Open Thread

Farce and the Furious

Artist - Chris Weyant

In other news, according to a new poll from Dartmouth College, 63 percent of self-identified Republicans still believe Iraq had Weapons of Mass Destruction when we invaded in 2003, and 64 percent believe President Obama was born in another country.

The only word that comes to mind is "derp."

  • Geek Hillbilly

    Another word that applies to the Republican/Teanderthal attitude is “Insane”

  • Brutlyhonest

    Obama went back in his time machine (the one used to make the birth announcement) and warned Uncle Saddam that the rwnjs had tired of propping him up and not getting the destruction of EYE-ran he had promised. So, they were coming for him and he should hide whatever was left of the WMDs they gave him/helped him acquire.

  • mrbrink

    “This is outrageous! I am a U.S. Congressman! What’s the matter with you people? Why aren’t you listening to me?! I am not a homosexual! I’m not like you people! Guards! Guards! Seize them! Seize theeeeem!”

    They had moved much more swiftly than the former Congressman and Chairman of the House Oversight and Government Reform Committee had fully anticipated. He had never been handled with such raw, masculine strength. There was no time to hold hearings, or gather weeks of testimony. There was no stenographer hanging on his every word, and his new constituents would not allow him extra time to properly demean this particular captive audience. They were organized. Their methods were that of a hunting pack, sexual carnivores led by a bad tempered mountain of an Alpha-male who would be the first, and certainly not the last, to get to know Darrell Issa’s nuanced views on the federal penitentiary system’s unofficial schedule of daily recreational activities.
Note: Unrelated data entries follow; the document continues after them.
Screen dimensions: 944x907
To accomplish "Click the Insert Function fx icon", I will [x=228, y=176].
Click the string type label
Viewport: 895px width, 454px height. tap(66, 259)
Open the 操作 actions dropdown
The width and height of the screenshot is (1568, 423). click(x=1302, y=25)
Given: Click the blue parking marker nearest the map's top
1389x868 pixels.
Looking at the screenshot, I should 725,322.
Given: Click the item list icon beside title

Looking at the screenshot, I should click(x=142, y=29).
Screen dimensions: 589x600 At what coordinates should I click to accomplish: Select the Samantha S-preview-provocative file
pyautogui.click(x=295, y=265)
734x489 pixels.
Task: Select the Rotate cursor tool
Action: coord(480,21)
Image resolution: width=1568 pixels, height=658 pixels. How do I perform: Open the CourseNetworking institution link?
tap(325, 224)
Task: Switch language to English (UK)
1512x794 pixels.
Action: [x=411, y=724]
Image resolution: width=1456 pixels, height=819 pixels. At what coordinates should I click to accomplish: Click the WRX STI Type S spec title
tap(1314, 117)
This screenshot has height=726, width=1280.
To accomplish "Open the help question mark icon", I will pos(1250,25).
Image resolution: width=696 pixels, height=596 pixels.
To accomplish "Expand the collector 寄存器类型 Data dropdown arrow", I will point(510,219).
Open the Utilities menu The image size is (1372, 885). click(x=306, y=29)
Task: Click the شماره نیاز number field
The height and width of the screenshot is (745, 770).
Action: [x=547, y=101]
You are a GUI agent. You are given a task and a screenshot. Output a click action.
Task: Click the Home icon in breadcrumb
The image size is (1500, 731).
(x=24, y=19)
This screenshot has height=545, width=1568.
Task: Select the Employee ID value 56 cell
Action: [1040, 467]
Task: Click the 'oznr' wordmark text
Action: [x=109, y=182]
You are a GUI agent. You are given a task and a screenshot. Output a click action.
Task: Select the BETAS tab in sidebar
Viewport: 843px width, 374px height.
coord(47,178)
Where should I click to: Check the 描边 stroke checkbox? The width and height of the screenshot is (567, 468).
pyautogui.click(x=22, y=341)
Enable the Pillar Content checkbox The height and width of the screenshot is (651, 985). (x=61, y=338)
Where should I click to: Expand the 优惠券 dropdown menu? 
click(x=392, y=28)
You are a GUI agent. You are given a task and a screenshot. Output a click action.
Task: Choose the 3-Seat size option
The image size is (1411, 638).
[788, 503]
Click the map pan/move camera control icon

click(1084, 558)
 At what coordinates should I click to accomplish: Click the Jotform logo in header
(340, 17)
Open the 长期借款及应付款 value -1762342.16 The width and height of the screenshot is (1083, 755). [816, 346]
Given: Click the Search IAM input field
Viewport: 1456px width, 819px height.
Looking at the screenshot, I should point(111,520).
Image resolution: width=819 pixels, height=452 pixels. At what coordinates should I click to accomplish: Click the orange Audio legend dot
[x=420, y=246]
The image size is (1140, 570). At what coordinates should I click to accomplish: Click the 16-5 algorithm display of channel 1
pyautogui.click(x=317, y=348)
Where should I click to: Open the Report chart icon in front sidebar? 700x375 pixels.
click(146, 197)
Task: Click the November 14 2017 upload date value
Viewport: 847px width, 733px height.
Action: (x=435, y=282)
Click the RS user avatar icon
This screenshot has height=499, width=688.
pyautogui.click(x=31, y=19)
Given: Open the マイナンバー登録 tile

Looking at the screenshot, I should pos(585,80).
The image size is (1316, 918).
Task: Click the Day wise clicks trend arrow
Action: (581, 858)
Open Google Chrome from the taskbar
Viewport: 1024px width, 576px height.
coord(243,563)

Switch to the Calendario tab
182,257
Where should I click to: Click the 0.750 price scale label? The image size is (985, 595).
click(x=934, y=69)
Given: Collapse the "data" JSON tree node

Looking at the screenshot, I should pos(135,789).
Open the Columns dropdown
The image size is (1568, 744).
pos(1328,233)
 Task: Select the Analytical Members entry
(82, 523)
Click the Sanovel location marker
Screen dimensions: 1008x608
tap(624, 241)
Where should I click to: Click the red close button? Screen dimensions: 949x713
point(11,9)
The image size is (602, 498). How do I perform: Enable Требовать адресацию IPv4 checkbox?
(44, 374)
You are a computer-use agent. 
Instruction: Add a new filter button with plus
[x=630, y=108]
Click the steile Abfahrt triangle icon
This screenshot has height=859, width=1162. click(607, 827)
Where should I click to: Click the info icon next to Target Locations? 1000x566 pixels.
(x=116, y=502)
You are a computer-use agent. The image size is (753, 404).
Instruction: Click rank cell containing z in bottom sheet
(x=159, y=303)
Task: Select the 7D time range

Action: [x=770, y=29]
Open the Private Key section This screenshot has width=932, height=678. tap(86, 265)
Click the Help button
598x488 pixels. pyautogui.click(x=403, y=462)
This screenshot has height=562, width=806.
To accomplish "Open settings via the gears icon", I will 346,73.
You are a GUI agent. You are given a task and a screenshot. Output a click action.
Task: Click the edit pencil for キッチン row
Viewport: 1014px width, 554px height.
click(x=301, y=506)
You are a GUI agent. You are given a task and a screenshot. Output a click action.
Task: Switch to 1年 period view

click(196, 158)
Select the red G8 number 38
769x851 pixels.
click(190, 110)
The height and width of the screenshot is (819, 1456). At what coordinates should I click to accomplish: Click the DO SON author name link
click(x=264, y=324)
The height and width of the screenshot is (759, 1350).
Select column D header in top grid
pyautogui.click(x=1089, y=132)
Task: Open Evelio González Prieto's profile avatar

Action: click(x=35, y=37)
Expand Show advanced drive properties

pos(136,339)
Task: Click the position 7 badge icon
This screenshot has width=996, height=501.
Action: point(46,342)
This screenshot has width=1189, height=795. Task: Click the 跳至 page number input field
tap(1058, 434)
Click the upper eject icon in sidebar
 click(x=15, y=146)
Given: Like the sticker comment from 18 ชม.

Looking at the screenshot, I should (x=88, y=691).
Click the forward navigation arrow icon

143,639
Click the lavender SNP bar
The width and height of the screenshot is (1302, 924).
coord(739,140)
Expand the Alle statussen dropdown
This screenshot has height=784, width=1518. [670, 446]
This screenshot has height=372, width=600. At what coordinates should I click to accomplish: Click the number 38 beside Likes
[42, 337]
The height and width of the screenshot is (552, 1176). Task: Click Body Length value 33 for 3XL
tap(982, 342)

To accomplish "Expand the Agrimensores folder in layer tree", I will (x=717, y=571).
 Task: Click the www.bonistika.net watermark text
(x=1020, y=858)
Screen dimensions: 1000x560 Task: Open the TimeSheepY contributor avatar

    It was only his first night of what was to be the rest of his natural life in an American federal prison. The sentence was more lenient than a jury of his peers had recommended– death by non-lubricated vaginal probing on Pay-Per-View. But Darrell Issa had managed to pull what would be his final string with an empathetic judge who had been appointed by Democrat. The richest Congressman in America, valued at over $450 million– saw his privileges of wealth and disproportionate influence reduced to zero the second the gavel dropped.

    It was nothing like he had heard. They had told him that he was special, and that no one would care about a wealthy U.S. Congressman with tanned, well-hydrated skin, sculpted conservative republican hair, and a middle-aged ass that doesn’t like to brag much.

    After exposing the intricate details of Operation Raging Thundercock the year before, an operation set up by federal and local authorities, and judges, various neighborhood watchers, knitting circles, a whole fleet of ice cream trucks, TMZ, a Mexican-American Mariachi band from Cancun, and an undercover Justin Bieber(“Agent B”) to ensnare an extraterrestrial sex slave ring in what was to be the biggest intergalactic kiddie porn bust in the history of the galaxy– Darrell Issa’s hair-driven ego had gotten the better of him. This was nothing like his self-described heroic efforts to expose the FBI, CIA, and the P.T.A. in an effort to bust New Jersey governor Chris Christie for his ties to Mob stereotypes in Operation Godfather Guido Sarducci that left a few priests and teachers hanging from a spaghetti noose. This time it was Justin Bieber’s dentist’s chauffeur, what’s-his-name, and he was no longer with us because of Issa’s efforts to bring justice… to justice. This was the final straw and Americans had finally had enough of Darrell Issa’s abuse of power that would see several other federal sting operations and agents in the field, tactics, strategies, and future plans– all publicly exposed. Millions of dollars had been squandered, covers blown, innocent lives had surely been inconvenienced, families were moved for safety concerns, and one of Justin Bieber’s colorful high top shoes had been lost in an unrelated bull fight gone bad.

    For Darrell Issa, a name that will live in infamy in the 15 minute news cycle for ever, or until Rielle Hunter gives birth to Octuplets, can only close his eyes now and try to imagine he’s back in the spotlight– the Star Witness and prosecutor– and wonder if his new family of heavily tattooed neo-Nazi lifers will investigate his orifices with the same concern for truth and justice he showed during Operation Fast and Furious.

    And the last thoughts Darrell Issa thought– just before blacking out through chants of “fresh fish! fresh fish!” was trying to remember his public stance and official position on federal funding for prison rape prevention standards. It’s faced down with a sock stuffed in his mouth, now. And, Darrell Issa, with his ass numb and stretched, beyond whatever a mother could possibly love, even with good politician hair, can now only hope that his new constituents appreciate what he’s done for the country and his hair.

    Justice is ready for a close up, and Justice is a very large man.

    • Tony Lavely

      I enjoyed the hell outta this!